WHAT IS EXPECTED:
At the line containing "Toggle RearLeft cell in first Wheels slip row", begin an exact copy of the lines below and continue through the final one, with no pictures.

[Stored records]
▬▬▬▬▬▬
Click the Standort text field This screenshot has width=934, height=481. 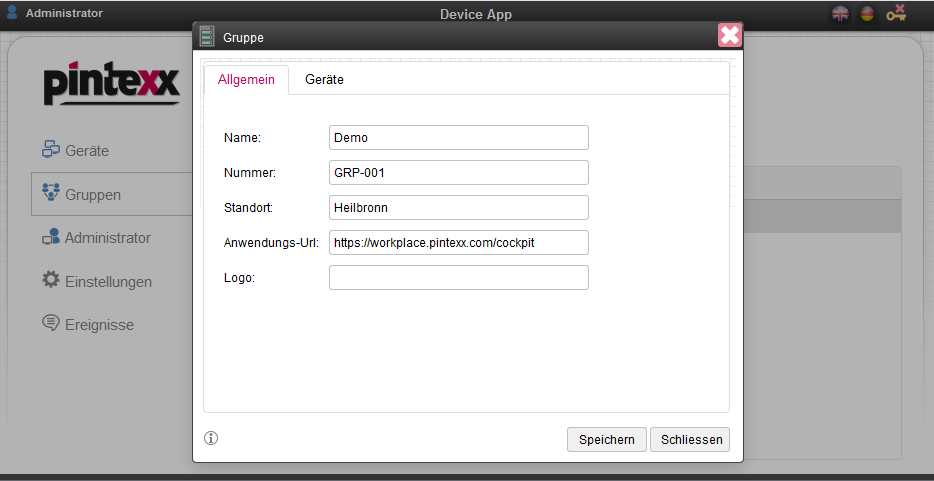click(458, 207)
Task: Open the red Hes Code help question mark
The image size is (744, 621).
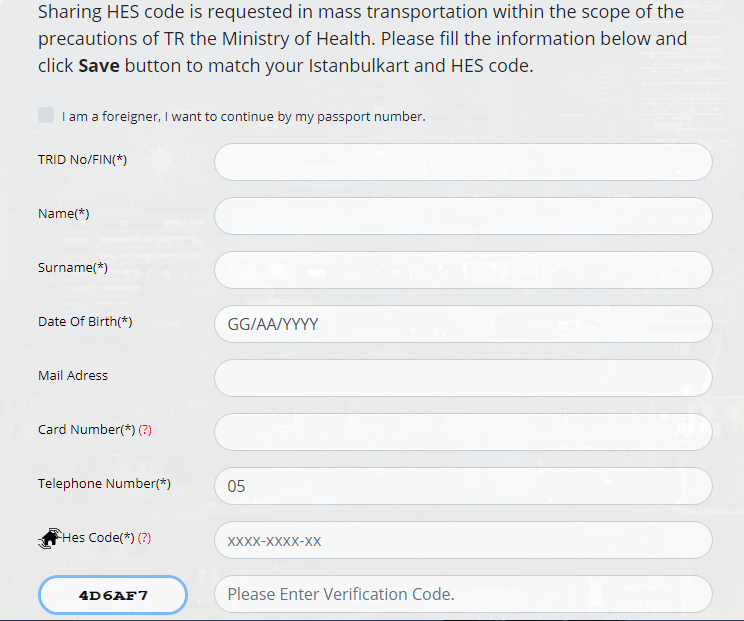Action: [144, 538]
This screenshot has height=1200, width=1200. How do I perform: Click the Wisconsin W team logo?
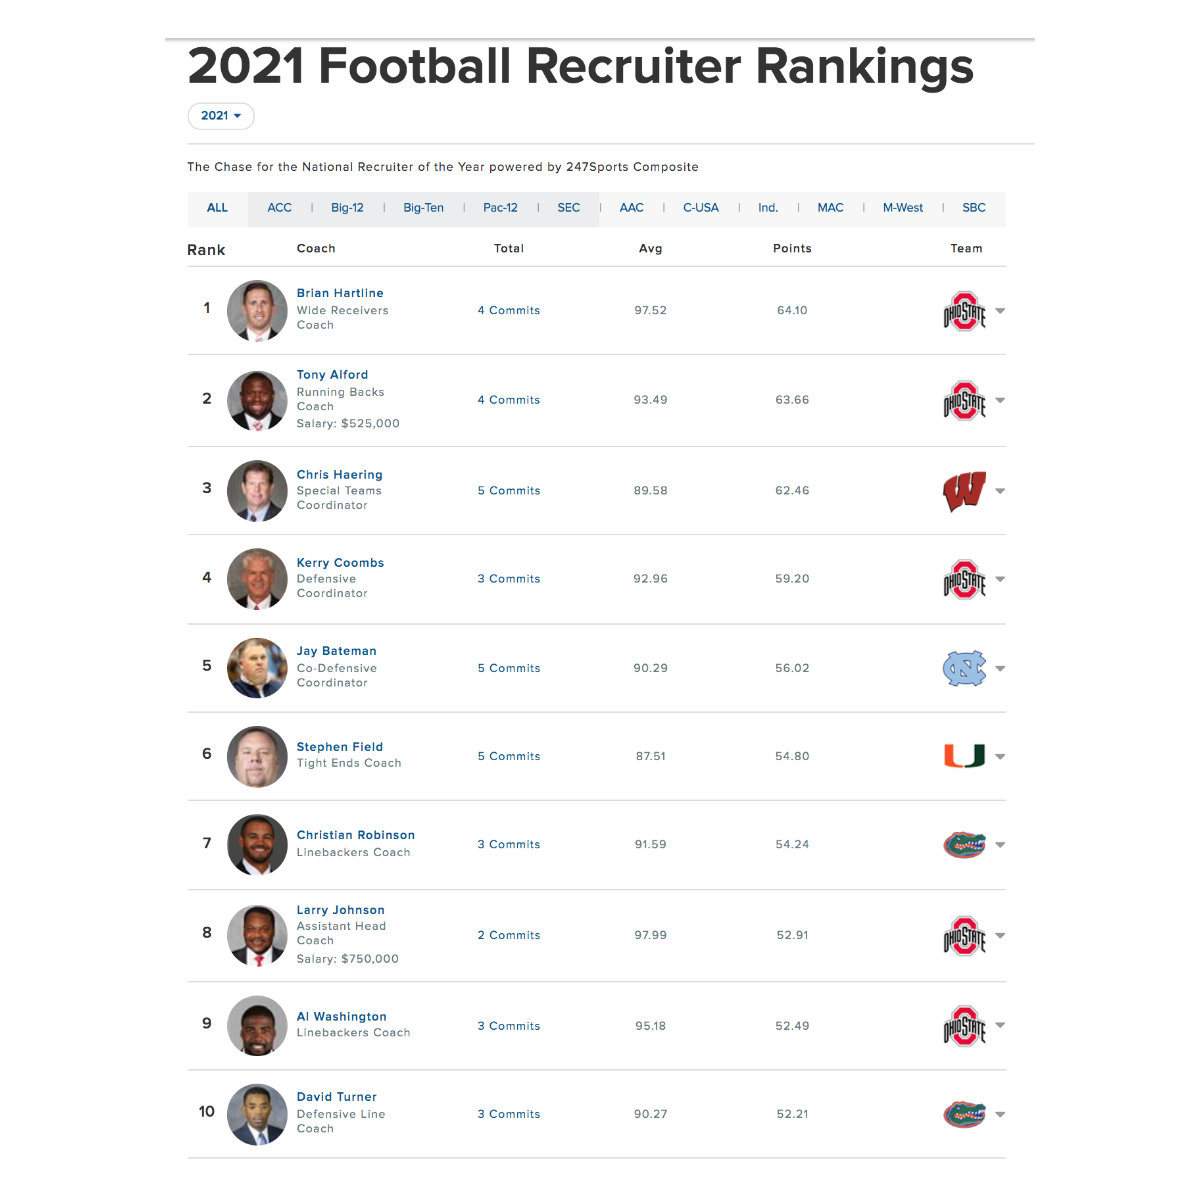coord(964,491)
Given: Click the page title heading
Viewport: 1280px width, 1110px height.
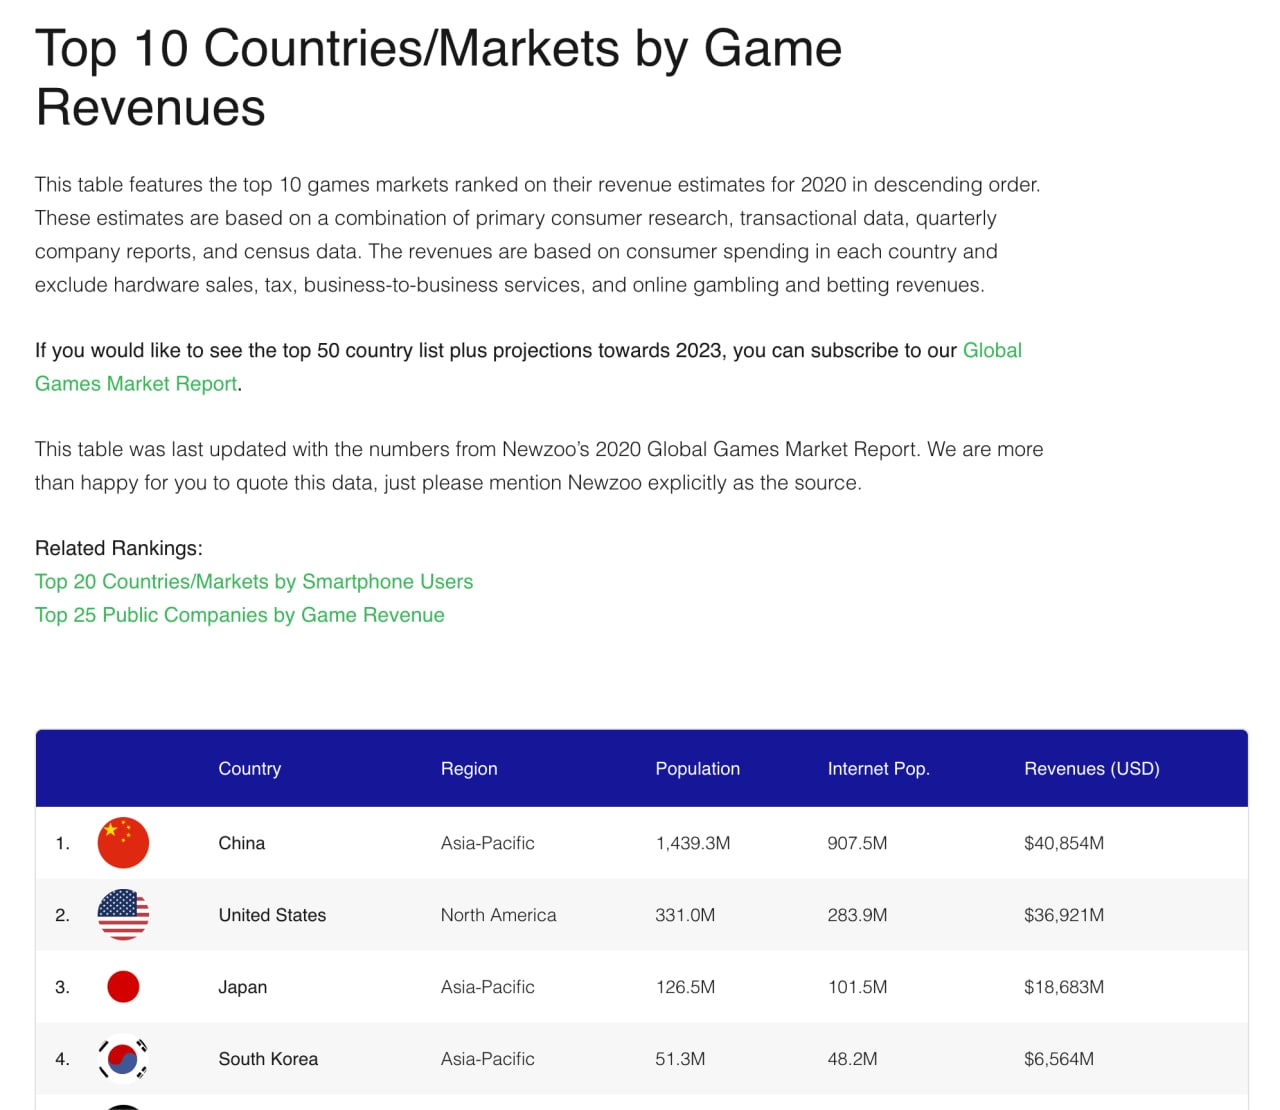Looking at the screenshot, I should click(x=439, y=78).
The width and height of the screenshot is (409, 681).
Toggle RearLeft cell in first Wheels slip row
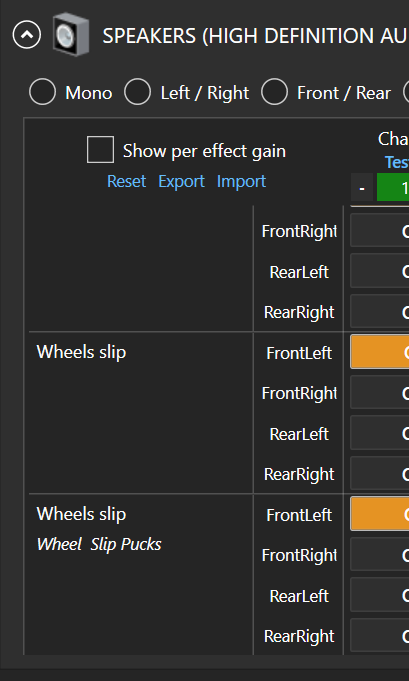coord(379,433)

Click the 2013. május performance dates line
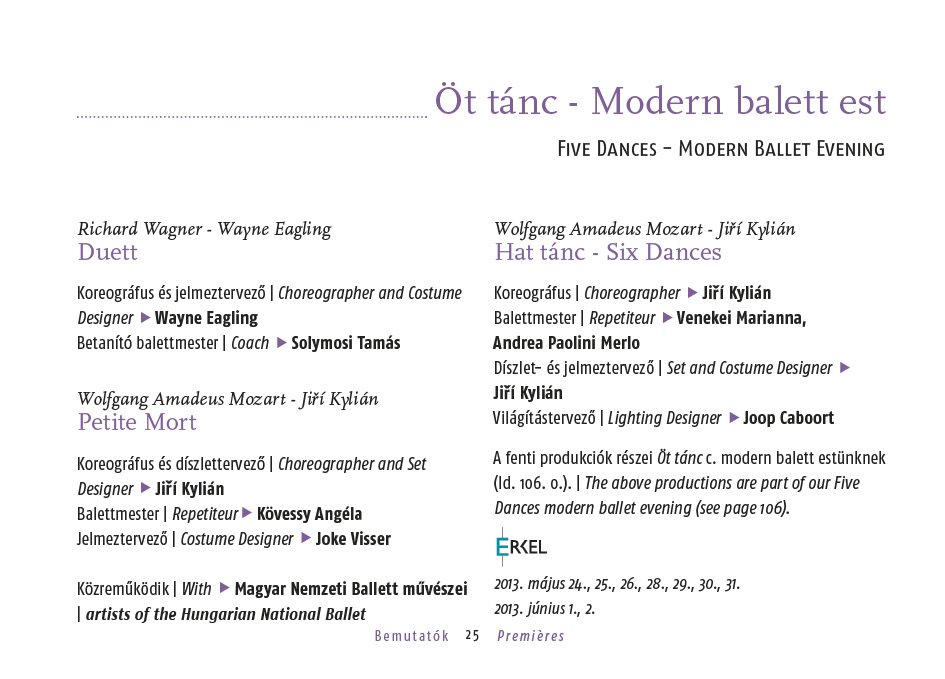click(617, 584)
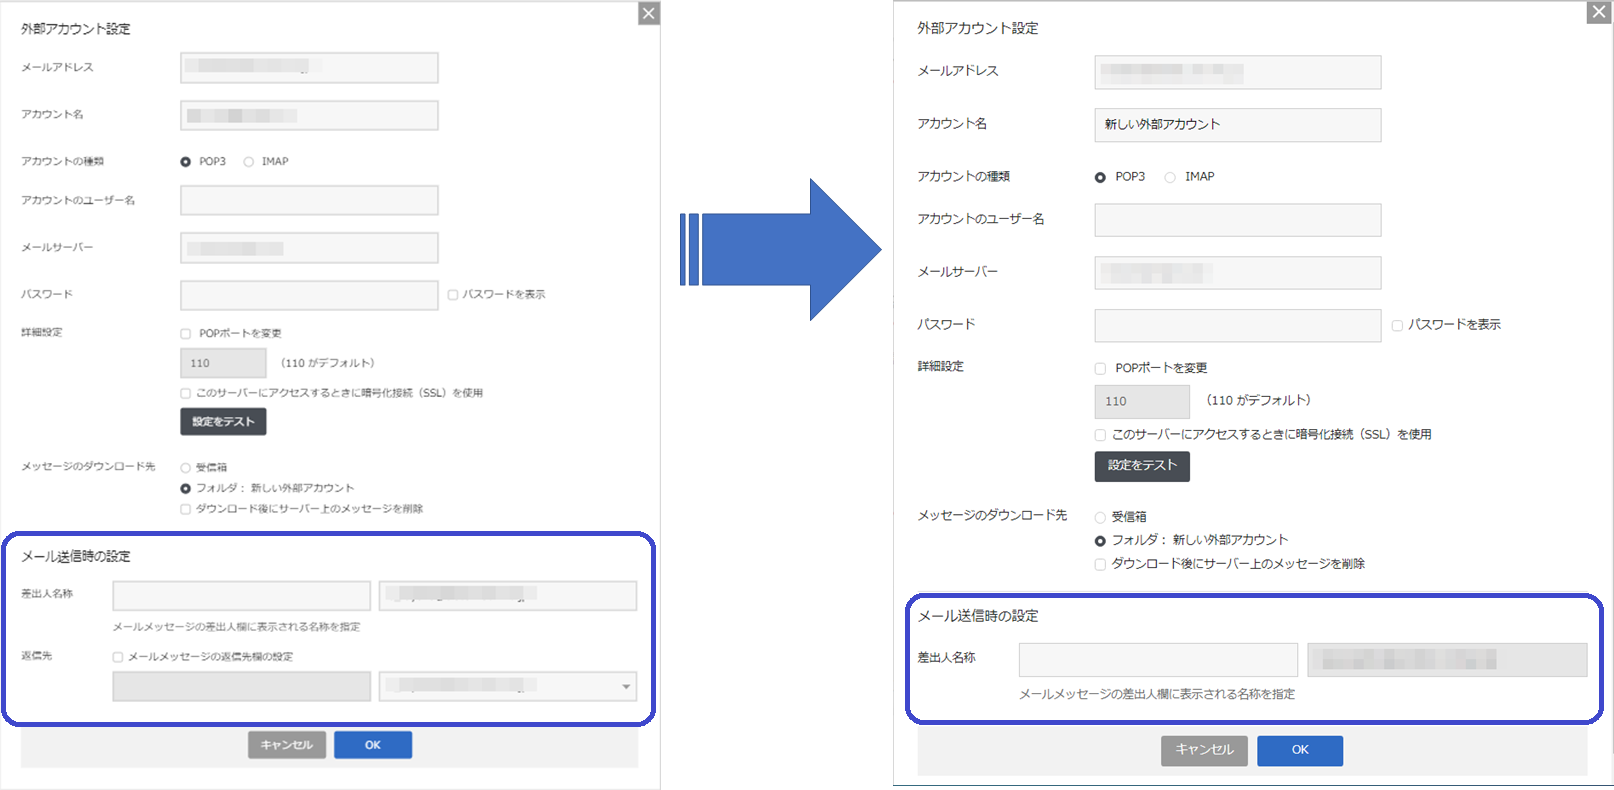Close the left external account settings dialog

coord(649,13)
▬▬▬▬▬▬
THE ANSWER:
Toggle RearLeft cell in first Wheels slip row
coord(379,433)

Click the 2013. május performance dates line
click(617, 584)
Close the left external account settings dialog

coord(649,13)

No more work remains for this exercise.